_Exercise_
In the listing, can you write out the lines from the one containing "You are a GUI" through the end with every "agent" changed to "assistant" and nothing else altered? Leave the pictures out.
— start of Material —
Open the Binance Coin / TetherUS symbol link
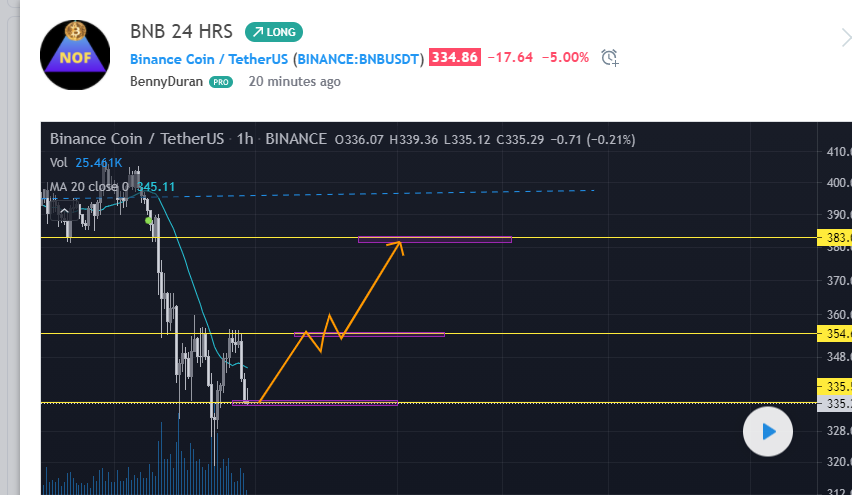Image resolution: width=852 pixels, height=495 pixels. pos(209,58)
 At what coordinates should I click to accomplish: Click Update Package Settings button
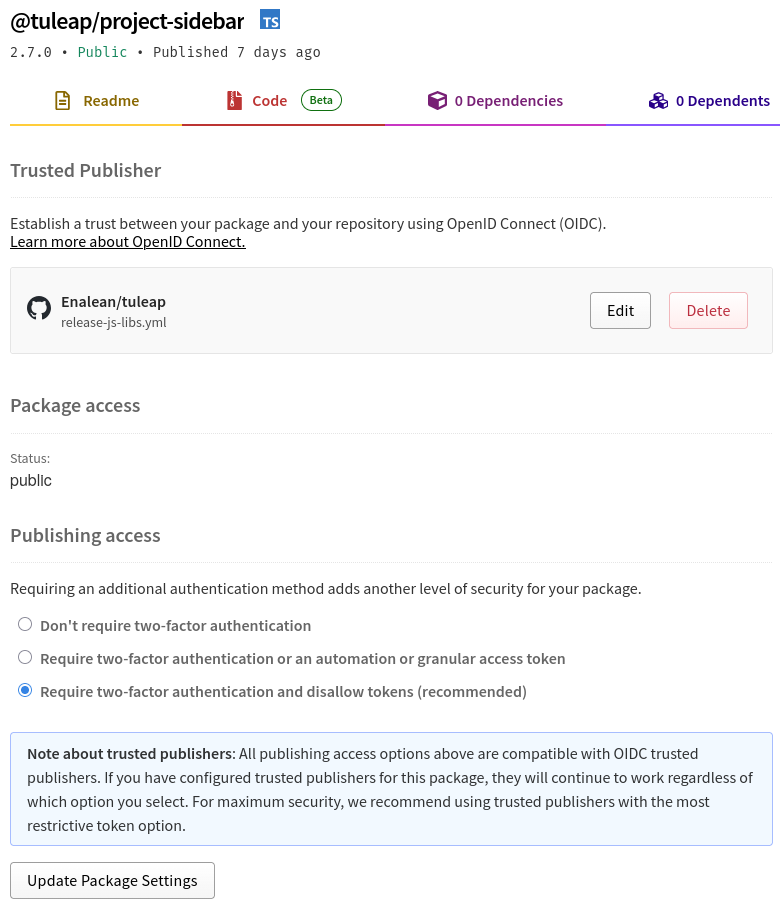click(112, 881)
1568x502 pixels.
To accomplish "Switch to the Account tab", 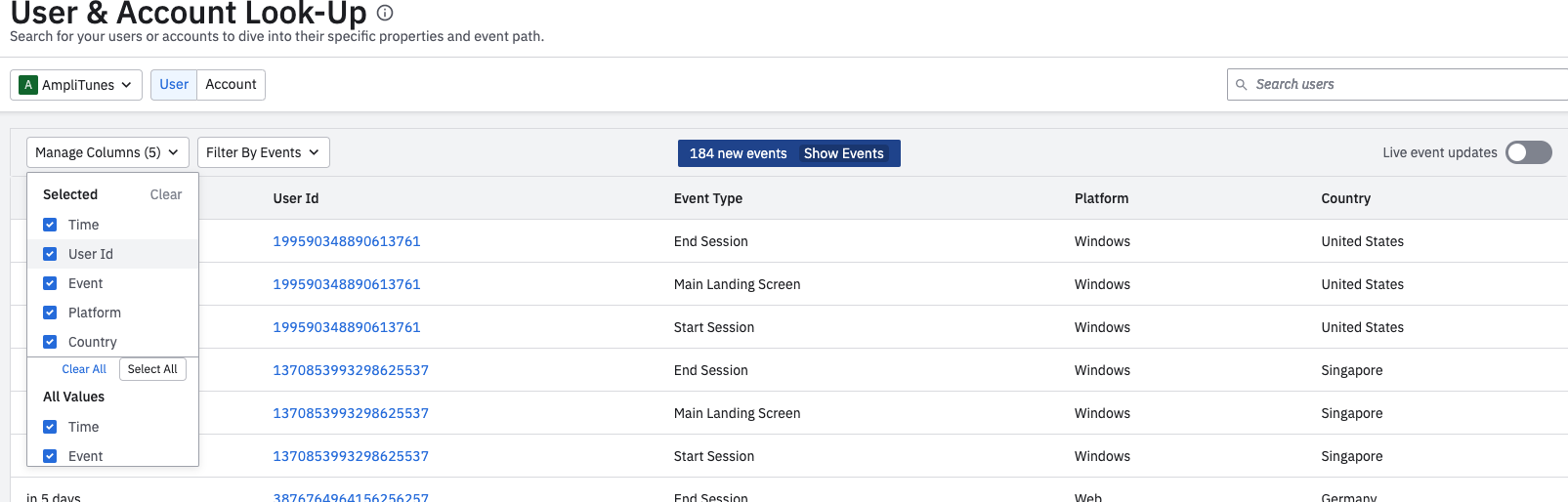I will 231,85.
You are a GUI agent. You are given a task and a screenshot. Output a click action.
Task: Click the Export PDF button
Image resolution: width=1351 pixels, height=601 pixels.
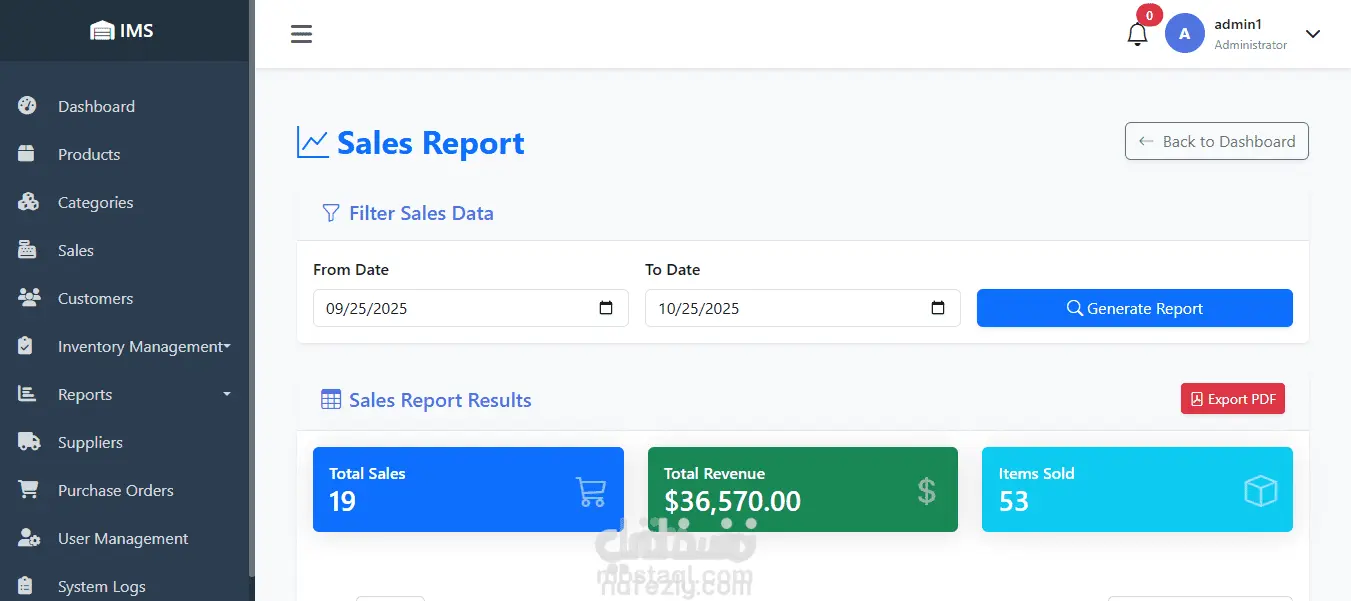click(1232, 399)
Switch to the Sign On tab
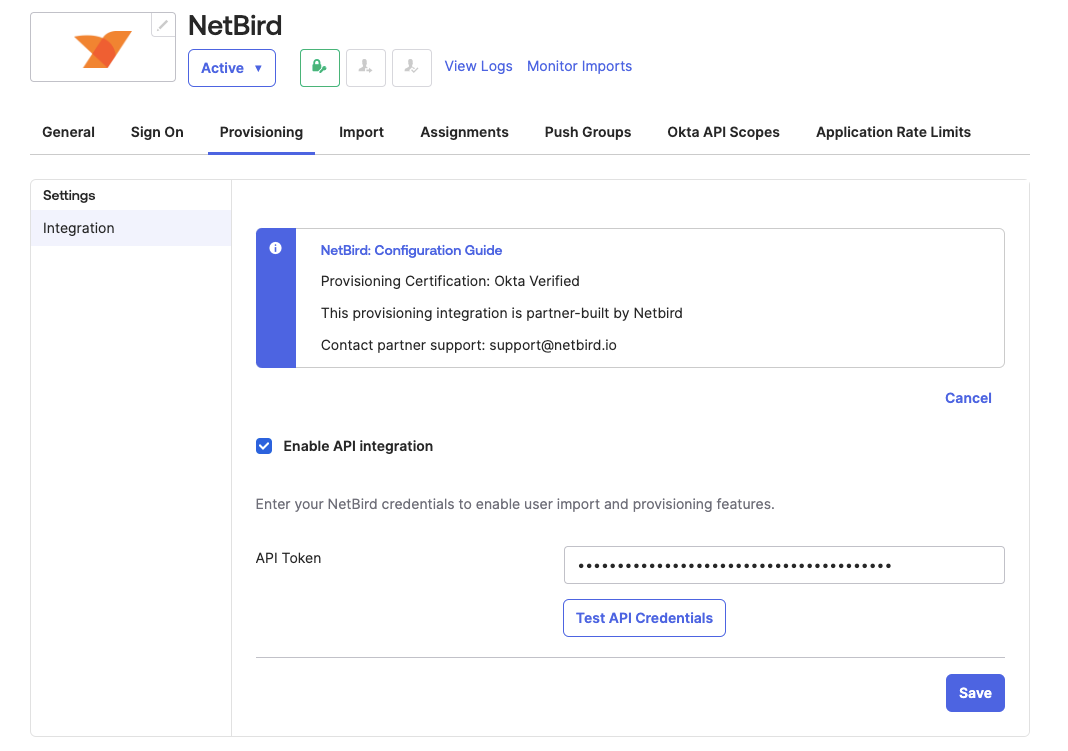Image resolution: width=1068 pixels, height=751 pixels. tap(157, 132)
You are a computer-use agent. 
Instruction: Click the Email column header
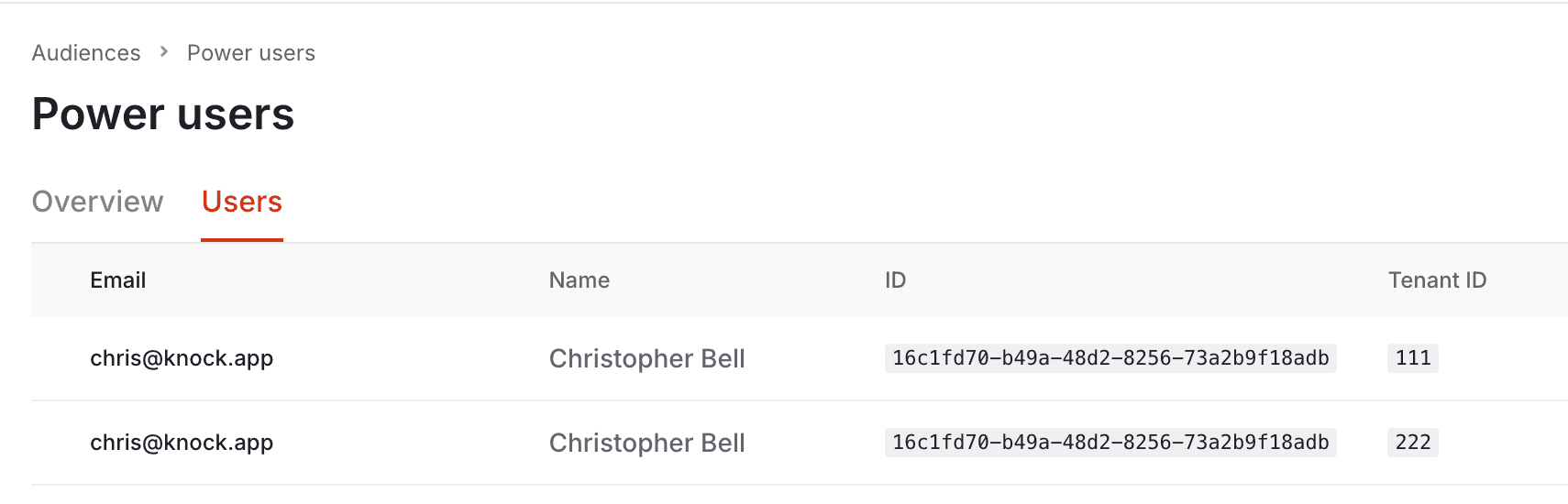click(x=117, y=280)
— end of Material —
_Worked answer_
You are a GUI assistant. You are given a task and a screenshot. Output a click action.
Task: Click the Export PDF button
Image resolution: width=1351 pixels, height=601 pixels.
click(1232, 399)
Switch to the Sign On tab
Image resolution: width=1068 pixels, height=751 pixels. tap(157, 132)
You are a computer-use assistant. 
Instruction: Click the Email column header
click(x=117, y=280)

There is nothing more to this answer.